What’s going on in these final week election polls?
What in blazes is going on with these swing state polls? Clinton has stabilized a narrow lead in national horserace polls after a week of uncertainty following the FBI’s discovery of emails. However, various swing state polls are still showing erratic results that are unlikely to settle down by Election Day.
The uncertainty in polls is a by-product of the way swing states have transformed the electoral system for the presidency, and now also control of the Senate. Since 1988, nine states have oscillated between the parties, are usually decided by under five percentage points, and are bellwethers that usually swing with the national result. These states are Colorado, Florida, Iowa, Nevada, New Hampshire, New Mexico, North Carolina, Ohio and Virginia. The candidates visit these states, set up voter contact operations there, and bombard these states with advertising the week before the election. The list of swing states is short and is very stable, although as I have argued elsewhere, Wisconsin, Arizona and Georgia may soon start swinging. Virginia, Ohio and New Hampshire may soon exit the swing club.

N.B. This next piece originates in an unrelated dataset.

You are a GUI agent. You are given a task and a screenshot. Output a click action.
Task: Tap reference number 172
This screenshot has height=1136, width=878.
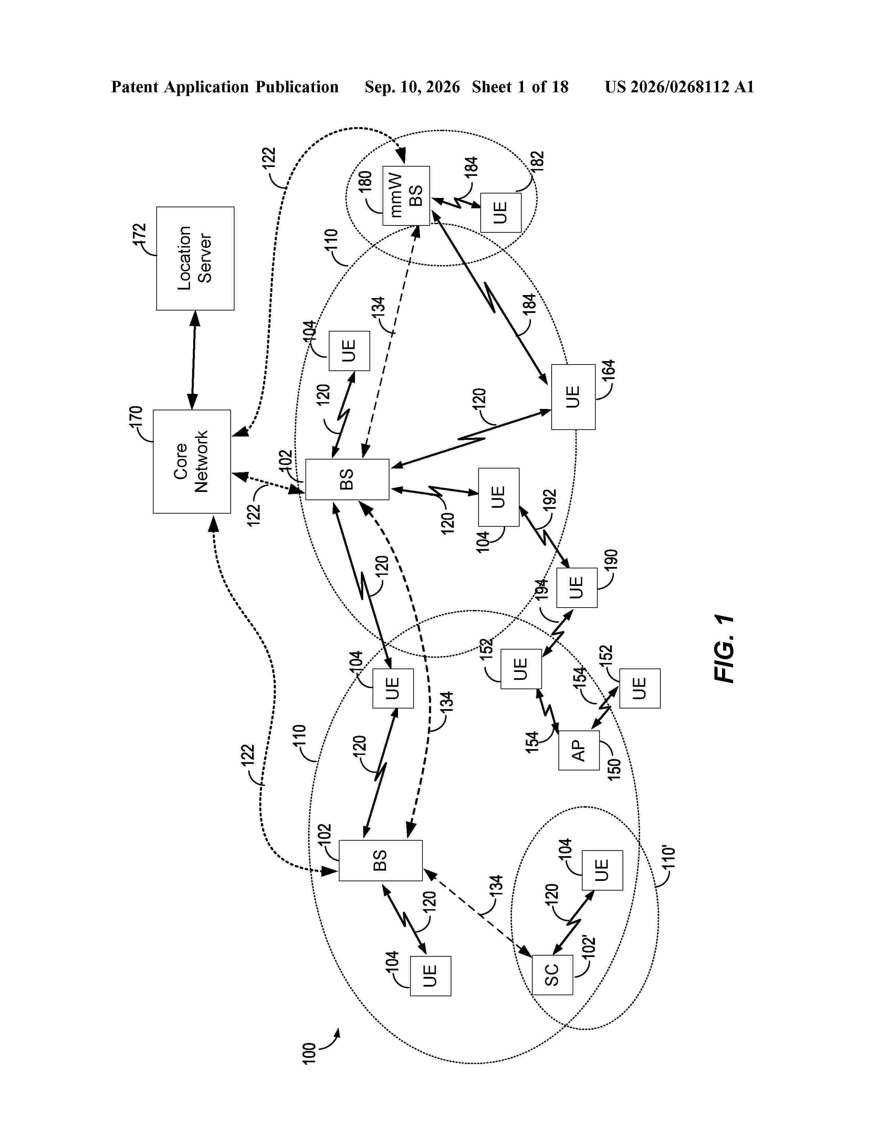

In the other 41 states, this election is basically over, and voters are reduced to anxious spectators awaiting the verdict of the undecideds in the swing states. But it wasn’t always this way. Of course the Electoral College means the election is decided in the states, but more states used be competitive. Between 1924 and 1960, only ten states were consistently uncompetitive: Arizona, Arkansas, Georgia, Kansas, Nebraska, Oklahoma, Utah, Vermont and Virginia. The 1960 election, determined by 0.2 percent nationally, had 20 competitive state elections decided by under five percentage points, with 16 blowout contests with a 10-point or more winning margin.

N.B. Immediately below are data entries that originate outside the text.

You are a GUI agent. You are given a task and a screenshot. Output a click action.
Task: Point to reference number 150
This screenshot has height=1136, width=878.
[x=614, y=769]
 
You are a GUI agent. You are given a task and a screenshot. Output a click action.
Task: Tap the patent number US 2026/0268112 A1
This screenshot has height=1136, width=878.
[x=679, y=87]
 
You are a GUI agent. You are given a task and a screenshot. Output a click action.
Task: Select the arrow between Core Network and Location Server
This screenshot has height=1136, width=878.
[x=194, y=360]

We are in a new phase of American political history, where elections are decided by a dwindling number of tightly competitive swing states. In each successive close national contest since 1960, the number of truly competitive states has decreased, even in close elections.

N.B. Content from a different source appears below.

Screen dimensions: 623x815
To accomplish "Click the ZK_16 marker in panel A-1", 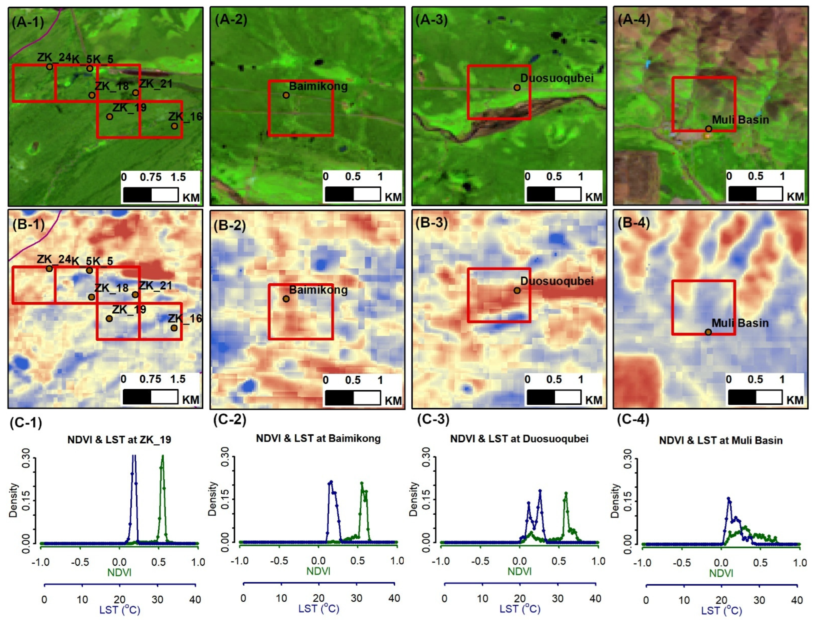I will point(174,126).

Obama defeated McCain in 2008 by a solid 7.2 percent nationally. Yet 35 states were blowouts and only six states were closer than five percentage points. Obama won in 2012 by a tighter 3.9 percent national margin, yet there were even more blowouts – 36 in all – and only four close states.
What does this all have to do with erratic poll results in the final week of the campaign? Plenty.
In a political world dominated by swing states, the decisive swing voters in these states are all-powerful and hard to survey. Swing states do tend to have far more independent voters than other states, but independents still have implicit leanings toward one of the major parties. They tend to “come home” in swing states when exposed to intense grassroots campaign activity, saturated with campaign news and bombarded with advertising. In practice, swing states actually have a smaller percentage of true swing voters than other states. Even when the candidates are disliked or there are viable third party options, there are still not many persuadable voters at this stage in the campaign.
Some swing voters are angry and alienated. Others are young. Still others are ethnic or racial minorities whose motivation to vote is hard to assess. Blacks had record high turnout in 2008 and 2012 because of the Obama candidacy, and it difficult to know how high turnout will be this year. Latinos, especially the young, show signs of high turnout tilted toward the Democrats as a vote against Trump, but we don’t know how much nor exactly how many will turn out.
That is why we see polls giving us differing snapshots of the swing state “likely voters.” Each poll must make an educated guess to predict which registered voters will actually cast a vote on election day, and whom they will support. Not all polls use the same likely voter “model” to make that estimation. Many use a conservative model based on screening questions to measure each individual’s level of intention or enthusiasm to vote, degree of attention being paid to the campaign, and past history of voting. Some polls in addition attempt to guess which demographic groups are more or less likely to turn out this year compared to other years, and then weight these groups accordingly. Some polls will consider first-time voters, others will not. With swing voters in flux, determining the likely electorate is more art than science.
Under such conditions, we shouldn’t be surprised that the swing state polls are varying widely.
If you really want to know which swing states are extremely close, don’t just watch the polls, watch the campaigns. They have state-of-the art techniques to identify and mobilize those elusive swing voters. See which states the candidates and running mates visit in 48 hours before Election Day. Watch where the advertising dollars are poured.
Polls in past elections have missed the mark on predicting likely voter turnout in recent tight elections. Some polls will get it wrong on Election Day 2016 too. The trouble is, you don’t know which ones are wrong. Make sure to stock up on antacids, November 8 might be a longer night than expected.
McLean is Professor of Political Science at Quinnipiac University. He is a contributing author in Presidential Swing States: Why Only Ten Matter, edited by Stacy Hunter Hecht and David Schultz (Lexington Books, 2015).